I think that biblically, this claim that divine violence died with Christ is partly right and partly dead wrong. Jesus’ teachings on loving one’s enemy and turning the other cheek are well-known, so I won’t repeat them (check out the Gospel of Luke 6:27-36 if you’ve never read it). The problem is, the New Testament affirms its share of violence as well. God strikes dead Ananias and Sapphira (Acts 5:1-11), then Herod (Acts 12:23); Matthew apparently believes that God brings about the destruction of Jerusalem in A.D. 70 (Matt 22:5-7; 23:35-38); Paul warns the Corinthians that God is striking them with illnesses to teach them not to mistreat the poor in their assemblies (1Cor 11:29-32); and then we have the bowls of God’s wrath poured out upon the world in Revelation.

Now, I’m not in favor of force-reconciling Scriptures that claim different things, but in this case I actually see a clear consistency in God’s character throughout the Bible.

Looking back at the OT passages, I think it’s significant that the ones I have mentioned are all specifically described as acts of divine justice against human wickedness. At the time of the flood, “every inclination of the thoughts of [humanity’s] heart was only evil all the time” (Gen 6:5); the plagues are called “mighty acts of judgment” against Egypt (Ex 6:6); God implies to Abraham that his descendants will destroy the inhabitants of Canaan because of their sin (Gen 15:16); God tells Jeremiah when the destruction of Jerusalem is imminent, “Run to and fro through the streets of Jerusalem, look around and take note! Search its squares and see if you can find one person who acts justly and seeks truth––so that I may pardon Jerusalem” (Jer 5:1).

The NT passages mentioned above, like the OT passages, all clearly indicate the human sinfulness that is being punished.

But here’s the difference in the NT: humans no longer are commanded to carry out God’s divine violence; that prerogative is reserved for God. God has established a new covenant, under which we no longer carry out his acts of violence for him. Consequently, I think Jesus’ words show us not something about the nature of violence in the eyes of God, but rather a new way for humans to act.

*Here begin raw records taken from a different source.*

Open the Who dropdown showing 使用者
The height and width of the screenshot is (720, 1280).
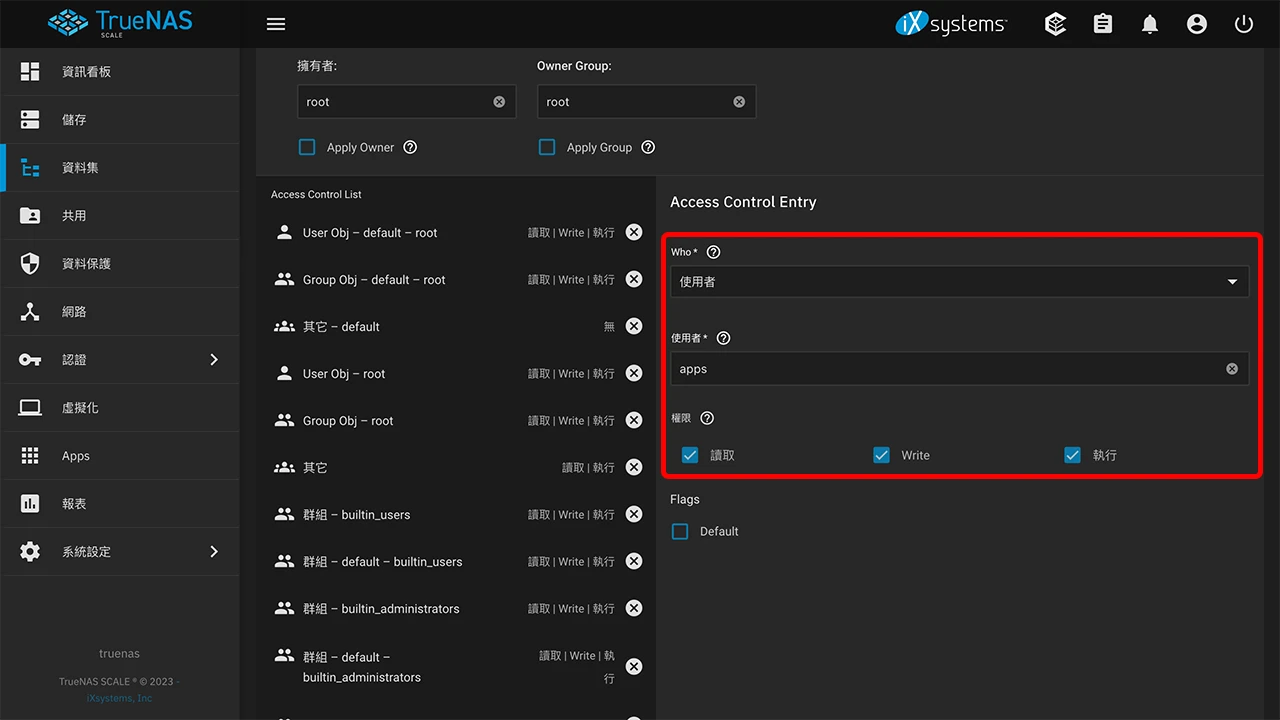pos(958,282)
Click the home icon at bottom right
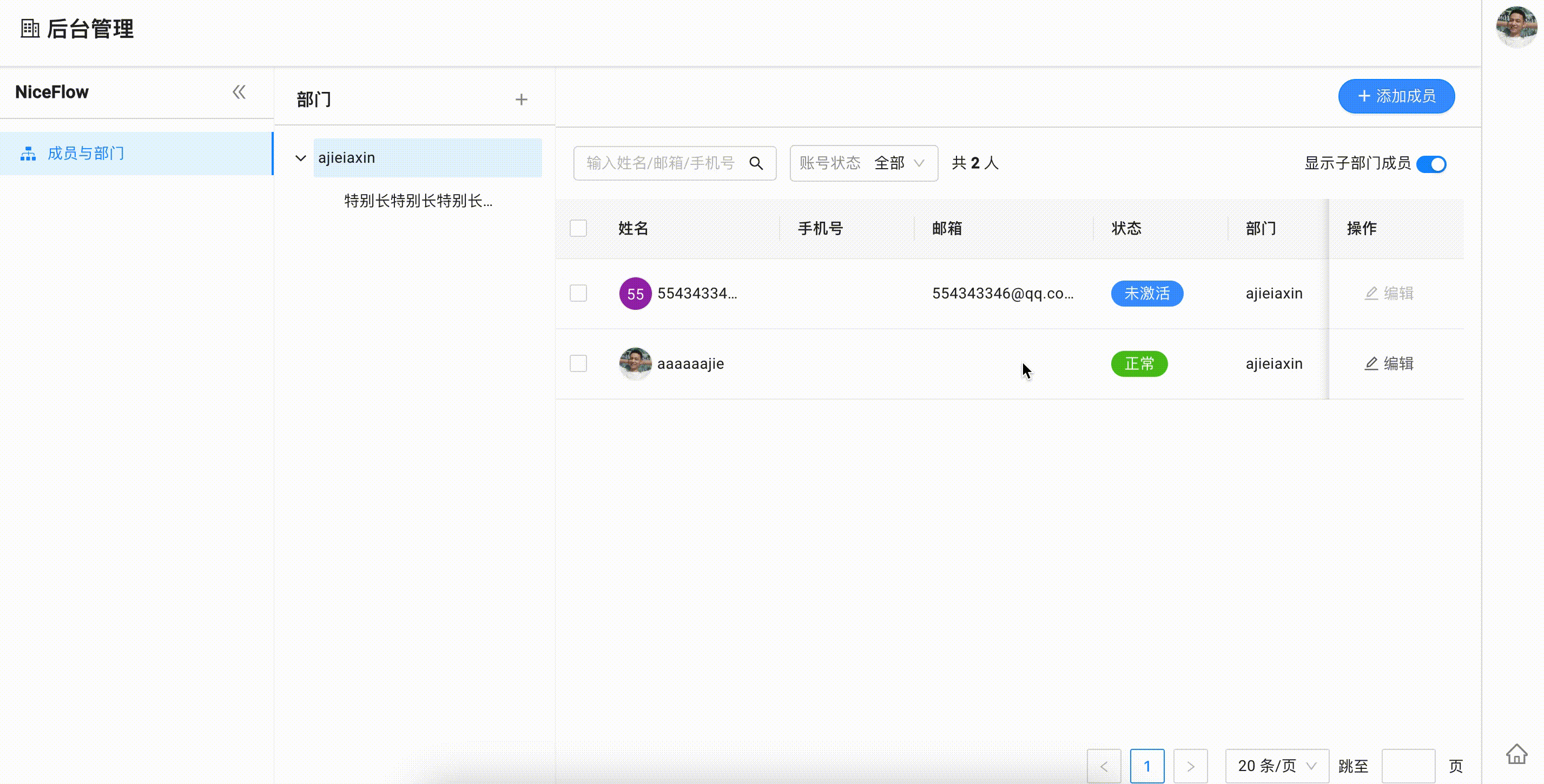This screenshot has height=784, width=1544. click(x=1516, y=754)
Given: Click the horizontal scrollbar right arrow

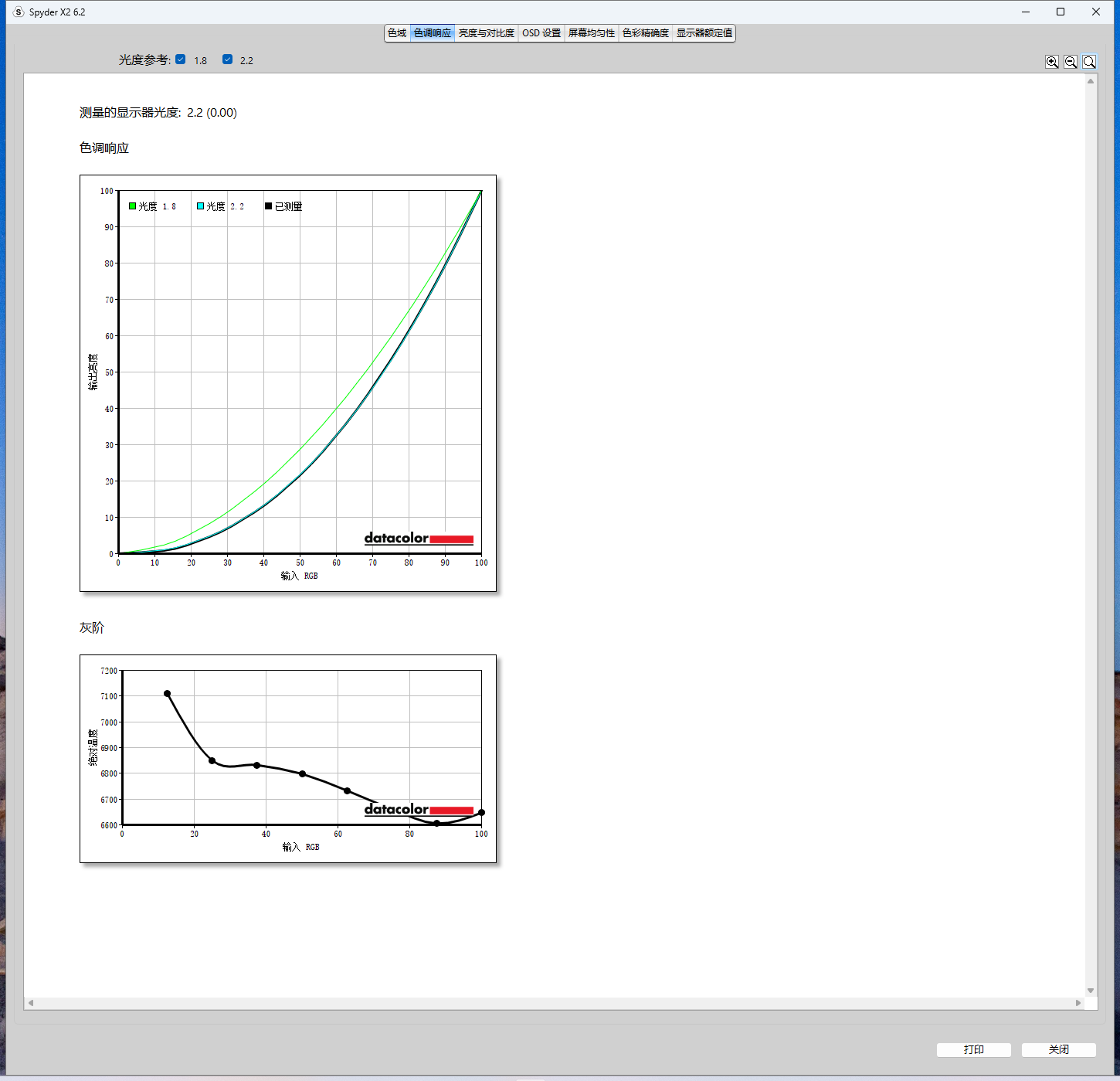Looking at the screenshot, I should (x=1078, y=1003).
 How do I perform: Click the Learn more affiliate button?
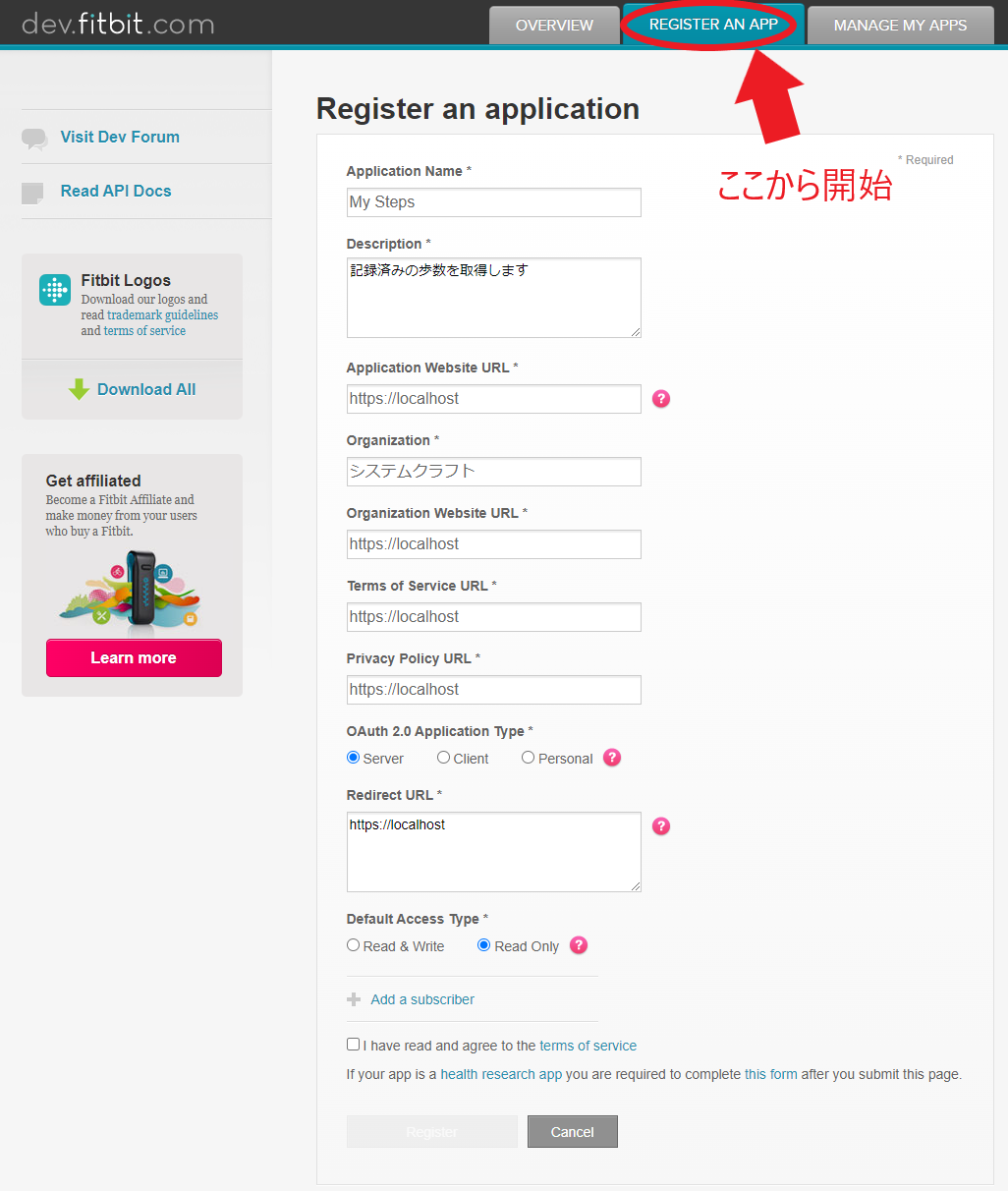[x=133, y=657]
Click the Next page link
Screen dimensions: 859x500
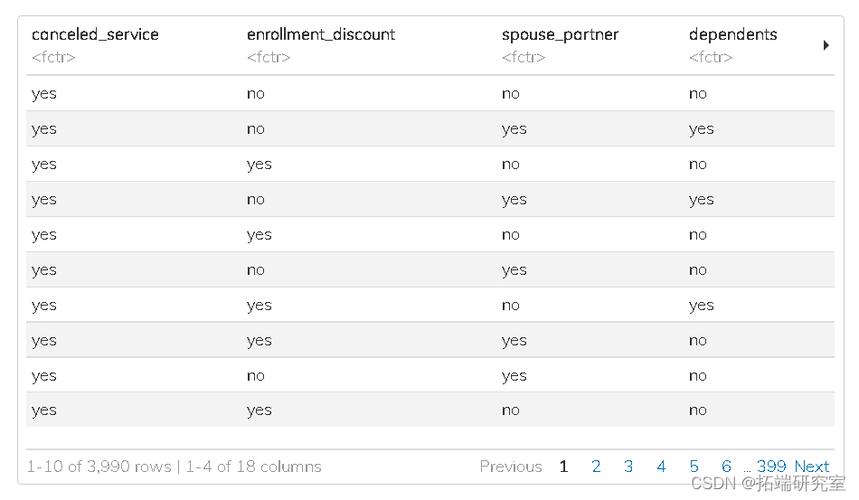click(x=812, y=467)
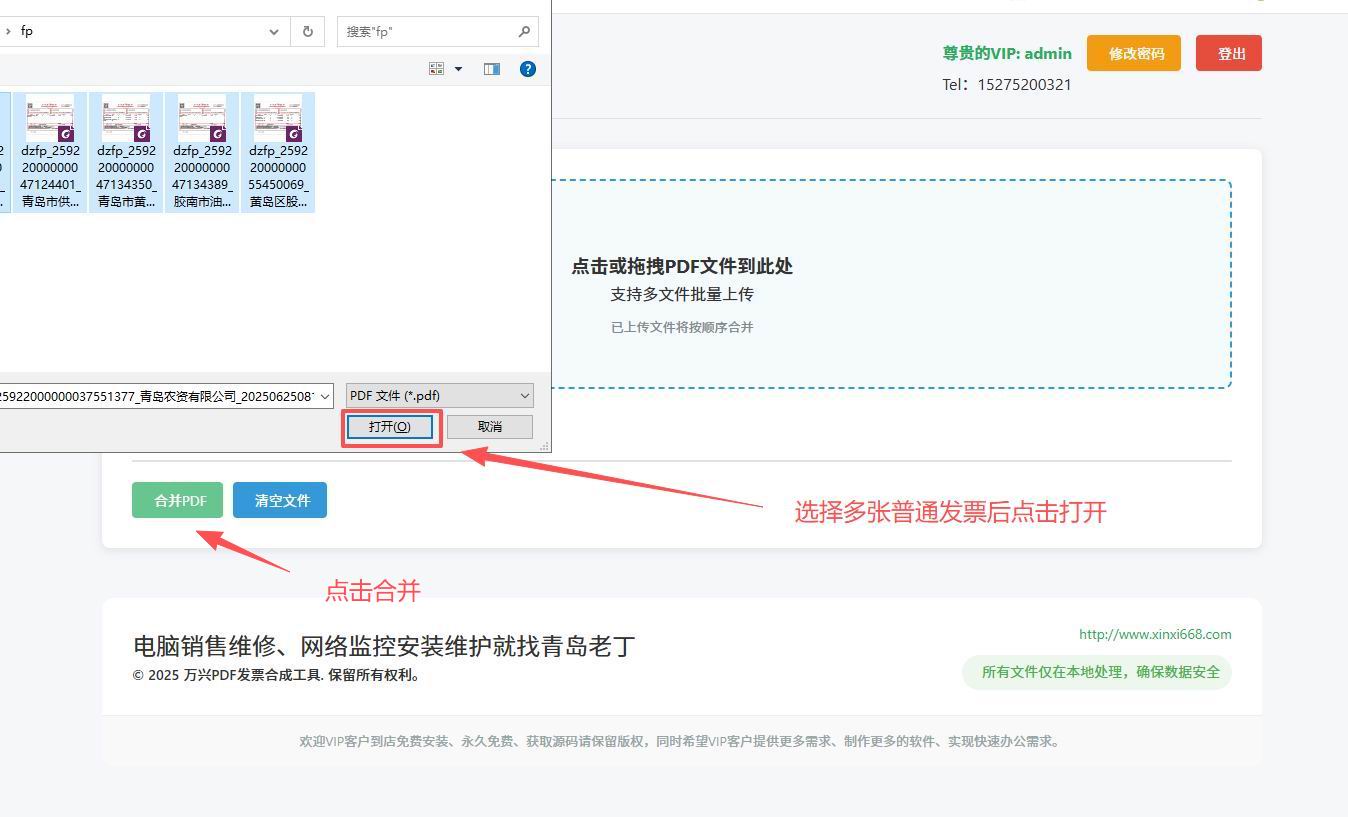Select the invoice file ending 47134389_胶南市油

pyautogui.click(x=202, y=152)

The implication, as I see it, is that God considered, and still considers, widespread violence to be a legitimate act of justice in response to human wickedness. Under his covenant with Israel, he called on his people to carry out that violence. In Christ, he calls believers to renounce violence and allow him to avenge wrongdoing in his time.

So under Christ, violence is sinful, but not inherently evil. Oddly enough, this lengthy defense of the integrity of divine violence has landed me, as a human, somewhere near the camp of the pacifists.